The university is collaborating with Limerick City and County Council on the proposals at the former Dunnes Stores building on Sarsfield St in the city, the acquisition of which has been subject of scrutiny over the price paid for it.
UL has now said urban artist Digo Diego will craft a mural that will span the full side of the building on the Honan’s Quay side of the campus.
It said any development of the building for a future use will be done sustainably and as a zero-carbon site.
In July, the university put out to tender for consultancy services on a campus master plan at an estimated cost of €350,000.
UL president Professor Kerstin Mey said: “We are planning for a major educational, economic, cultural, and social footprint in our city centre campus.
“Developing the plan and design of the future campus as a pivotal site on Limerick’s Waterfront will take some time but we will be at planning application stage by the end of next year.”
Following a call-out for potential interim uses of the building, Prof Mey said it received a “substantial number of thoughtful and enthusiastic expressions of interest”.

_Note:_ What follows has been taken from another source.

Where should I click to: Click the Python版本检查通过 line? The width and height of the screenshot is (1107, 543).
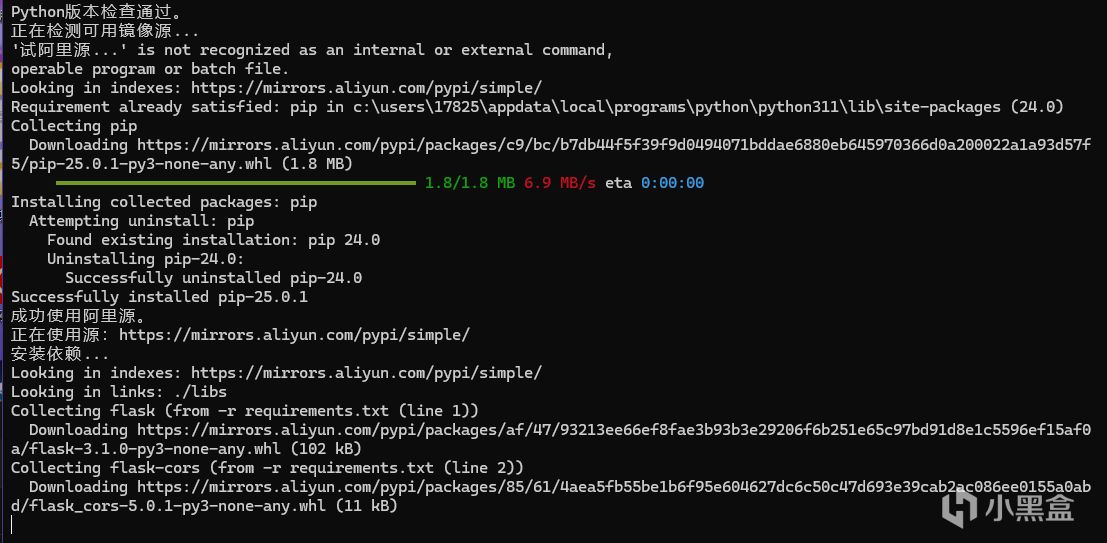[x=96, y=12]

She added there would be public consultation on the longer-term use of the building, as part of the masterplan and framework process.

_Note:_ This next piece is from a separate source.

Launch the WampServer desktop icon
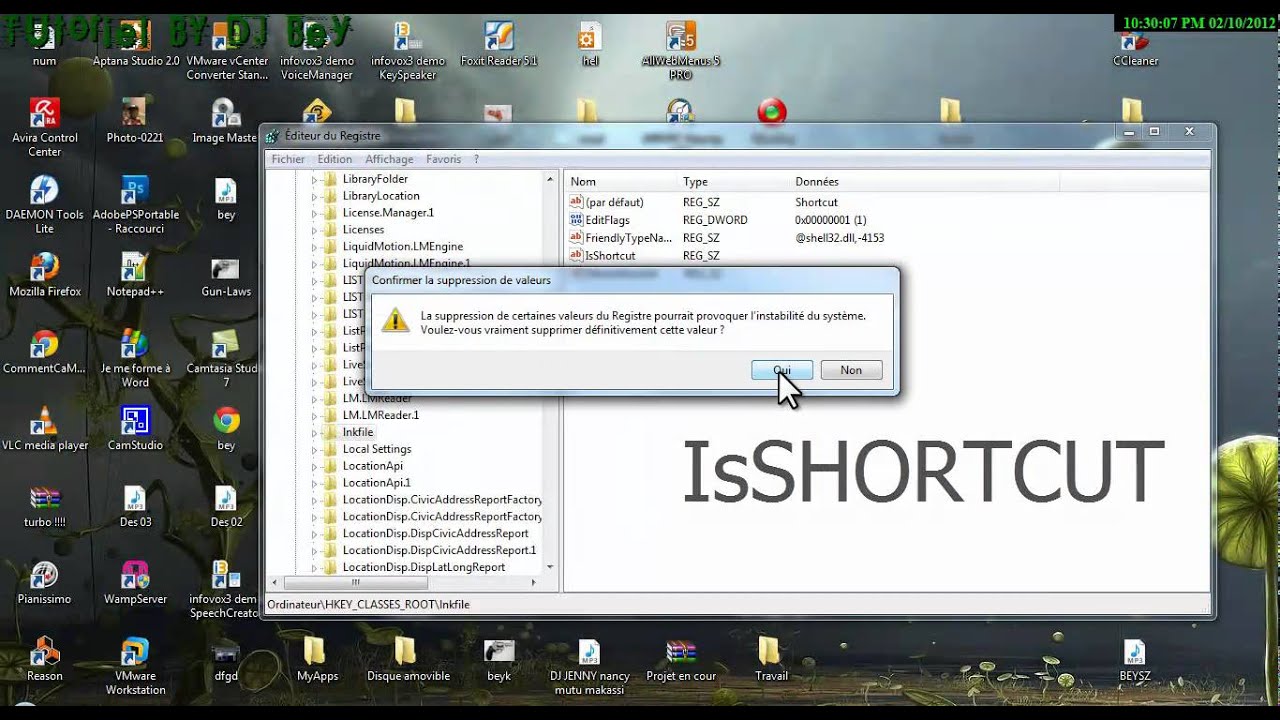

Consultants KPMG were commissioned last year to investigate the circumstances which led to UL acquiring the old Dunnes Stores building in Limerick city for €8m in 2019, despite it having been valued at just €3m two years previously.
In March of this year, UL informed the Public Accounts Committee (PAC) that it was not in a position to share the final report — which was delivered to stakeholders last November — due to a legal action having been taken concerning the contents of the report.

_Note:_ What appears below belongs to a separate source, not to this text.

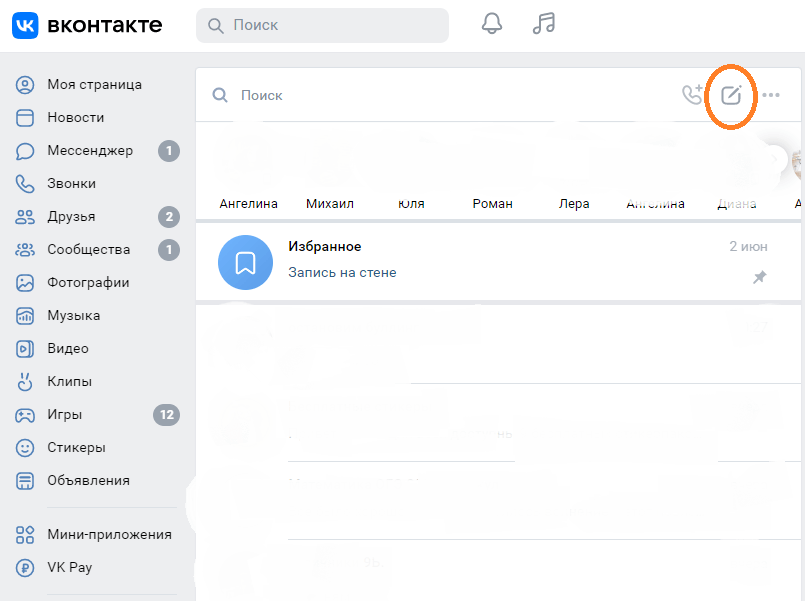Open Мессенджер with one unread badge
This screenshot has width=805, height=601.
pos(89,151)
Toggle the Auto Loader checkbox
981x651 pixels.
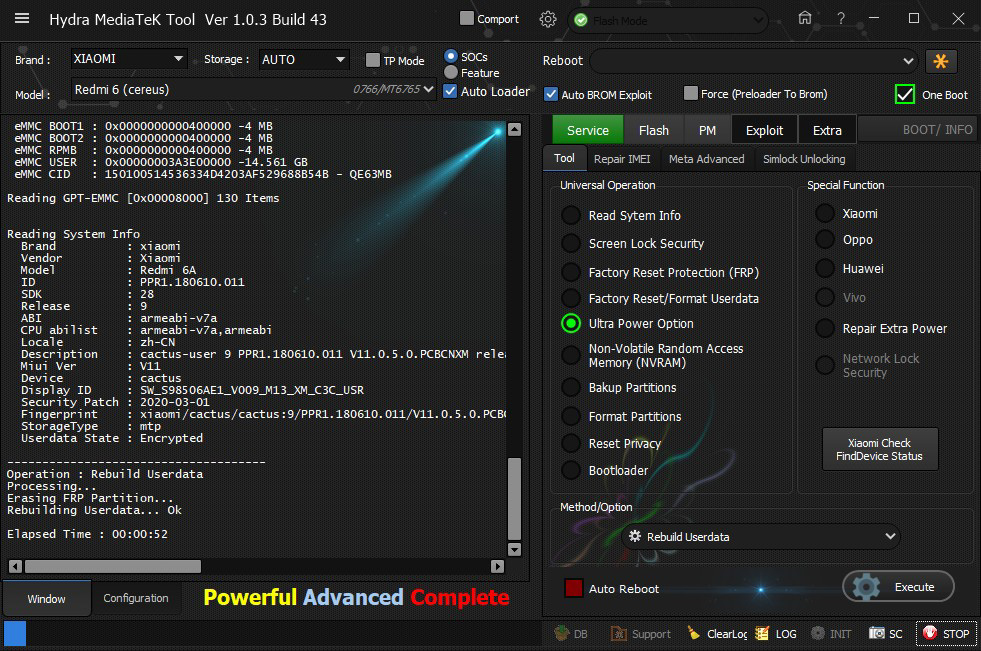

In May, the chancellor of UL said it was not “fair” to compare a previous valuation of the Dunnes Stores site in the city of €3m with the €8.3m it was eventually purchased for.
Mary Harney told PAC the €3m valuation from 2017 was a “desktop valuation... for internal purposes only” aimed at placing the Dunnes site on the derelict sites register with the purpose of having it acquired by the local authority by compulsory purchase order.
It emerged last week that €3.7m in capital funding for UL, which had been withheld by the Department of Higher Education on foot of concerns over the university’s financial governance, has now been released.
In a letter to the PAC, the department’s acting secretary general William Beausang said he was now “satisfied... that sufficient information has been made available by UL to allow this department to lift the current pause on capital funding”.
The university had been twice penalised by the department — in February and May of this year — for the ongoing issues regarding its financial governance.